Con gran alivio, Romulus se sentó un rato y discutió con Secundus la mejor forma de desplegar a los ex soldados a la mañana siguiente. Al final decidieron que la opción más segura sería rodear la litera del dictador en el momento de su llegada. Su mera presencia y determinación intranquilizaría a los conspiradores o incluso les haría cejar en su empeño. Si a pesar de todo atacaban, pagarían un sangriento precio con escasas posibilidades de éxito. Los políticos no tenían nada que hacer contra veteranos del ejército.

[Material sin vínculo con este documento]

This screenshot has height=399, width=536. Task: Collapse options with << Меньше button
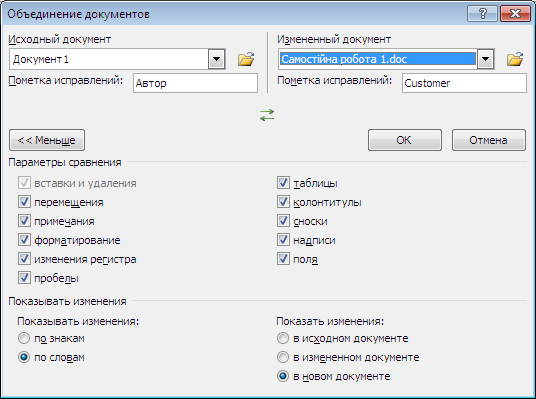tap(47, 140)
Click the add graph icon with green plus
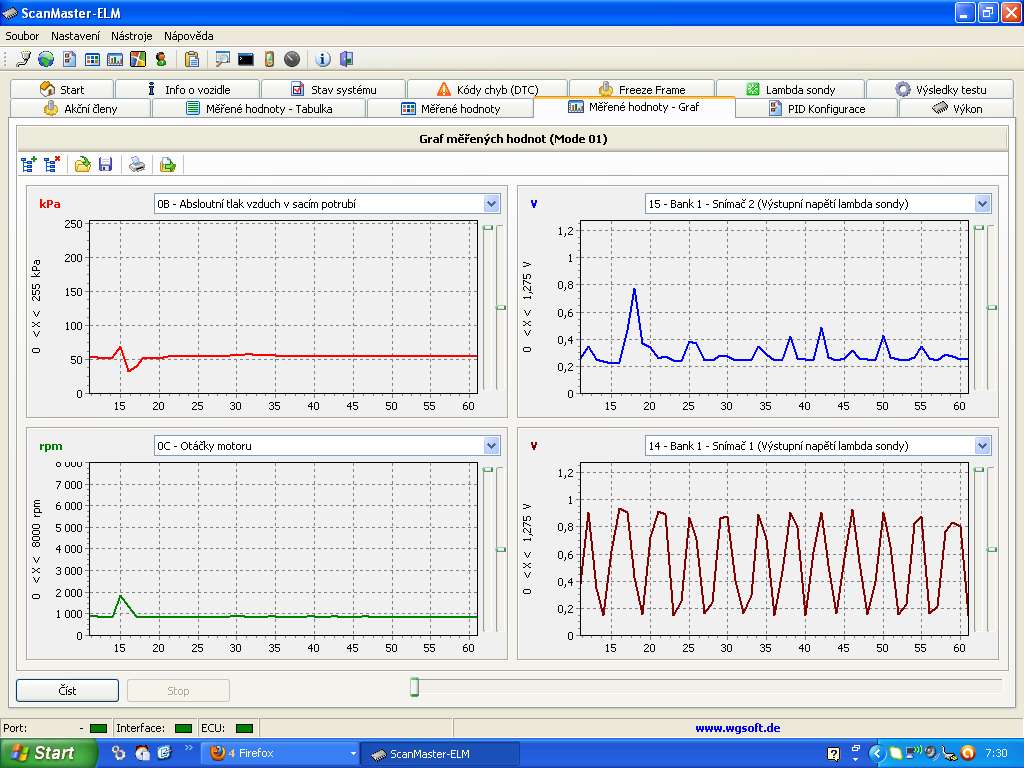Screen dimensions: 1024x768 (28, 164)
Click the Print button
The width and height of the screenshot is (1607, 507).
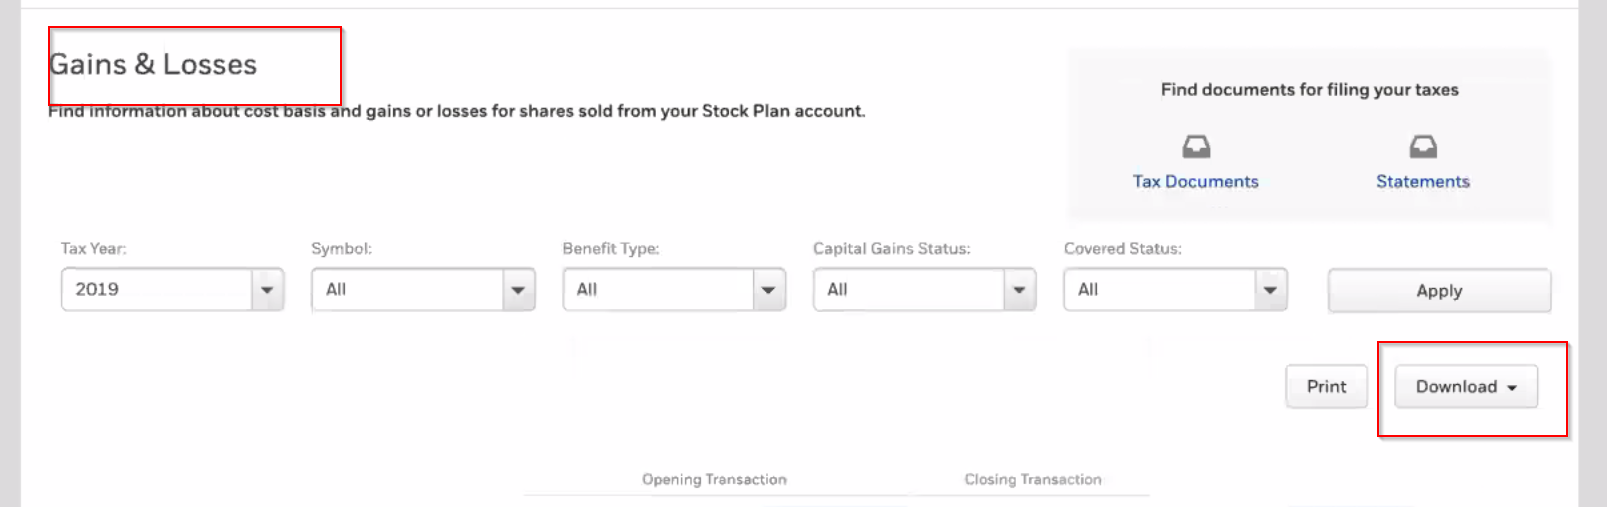point(1326,387)
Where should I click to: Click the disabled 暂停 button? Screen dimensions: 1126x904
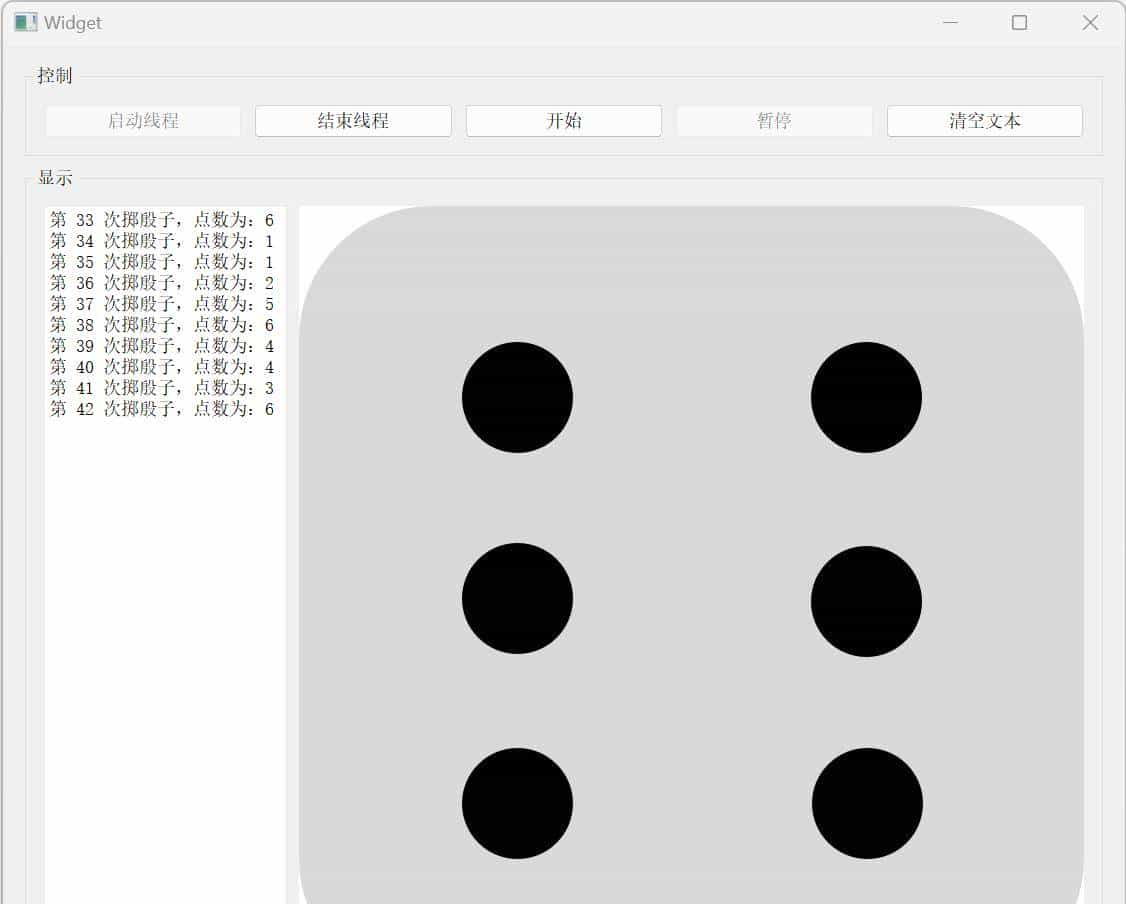(774, 120)
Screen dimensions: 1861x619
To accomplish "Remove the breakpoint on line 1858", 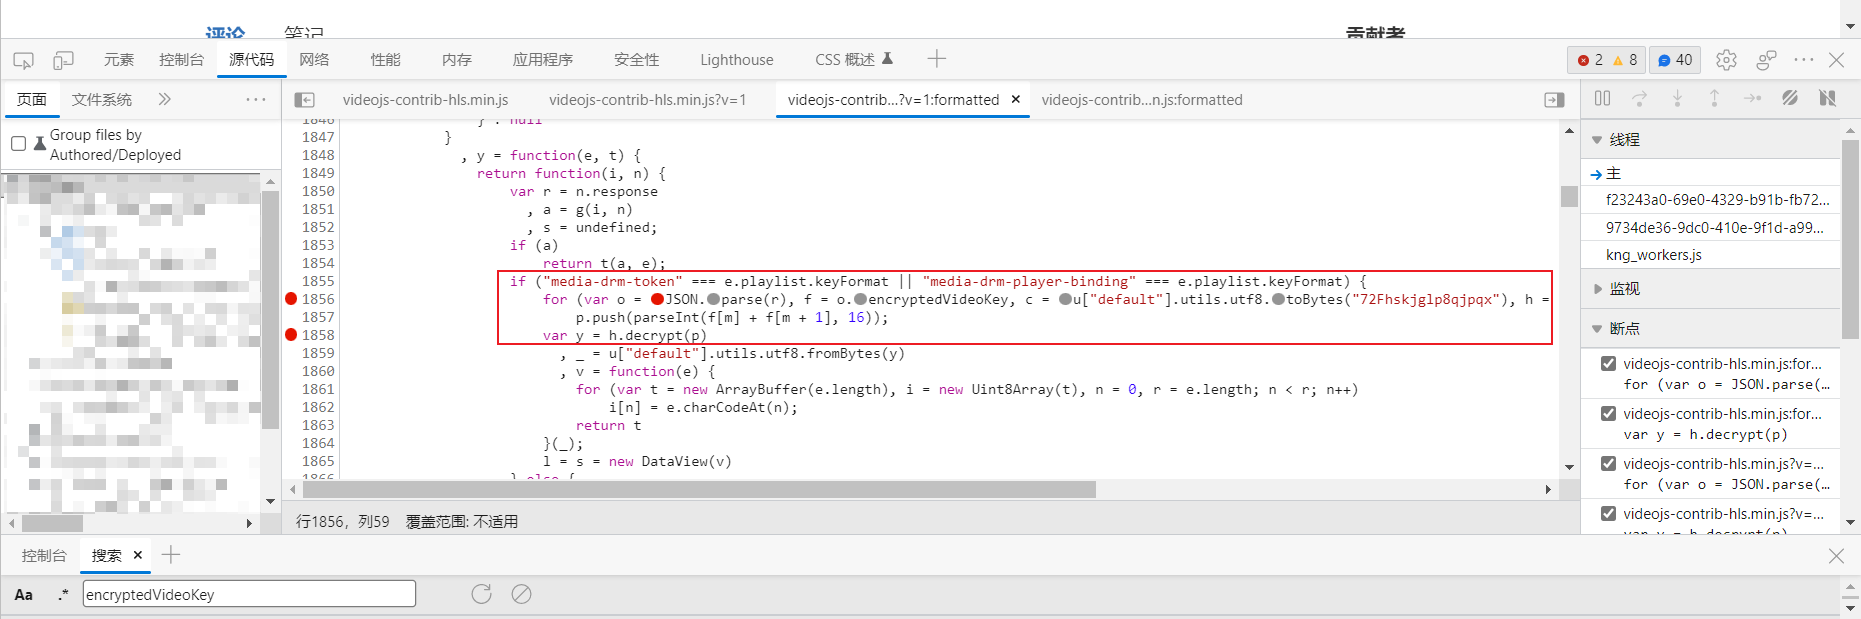I will click(x=291, y=335).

Tarquinius regresó al cabo de un rato e instó a Romulus a que pensase si había visto algo más en los órganos del cabrito. Una monumental ola de vergüenza le azotó al pensar en Brennus, a quien había olvidado durante estos dramáticos momentos. Una conversación entre murmullos con el arúspice reveló que no había distinguido nada de interés. Esto no amortiguó el complejo de culpabilidad de Romulus por no haber preguntado sobre el gigantesco galo, pero tenía que apartarlo de su mente. Lo que iba a suceder al día siguiente era más importante que cualquier otra cosa.

—¿Estás bien? —El rostro lleno de cicatrices de Tarquinius mostraba preocupación.

Romulus no quería hablar.

—Necesito dormir bien, eso es todo.

—¿Sigues pensando en avisar a César?

—Por supuesto —repuso bruscamente—. ¿Tú no harías lo mismo?

Tarquinius negó con la cabeza.

—No debo interferir en el destino de una persona. Además, Roma hizo demasiadas cosas terribles a mi pueblo para que ahora yo la ayude.

—Eso fue hace siglos.

—Tengo una conexión directa con el pasado —contestó Tarquinius con tristeza—. Por culpa de los romanos soy el último arúspice.

—Es cierto. Disculpa —masculló Romulus, pues ahora comprendía mejor el odio que su amigo sentía por Roma. Sin embargo, y a pesar de la dureza de sus sentimientos, el arúspice no tenía intención de impedirle que avisara a César, lo cual ponía de manifiesto que se mantenía fiel a sus creencias. Esto, a su vez, reforzó el deseo de Romulus de hacer lo mismo. Pensaba en César, en Fabiola y en su relación con los dos y le sorprendieron las palabras que Tarquinius pronunció a continuación.

—Podrías utilizar tus poderes para adivinar más sobre este asunto.

—No —repuso Romulus, aunque odiaba el hecho de que su negativa pudiese causar dolor a Tarquinius—. Lo siento. Predecir el futuro no es para mí.

Tarquinius esbozó una sonrisa de aceptación.

—Un hombre sólo puede ser lo que quiere ser. Amable. Leal y valiente. Un verdadero soldado. Eso es más que suficiente.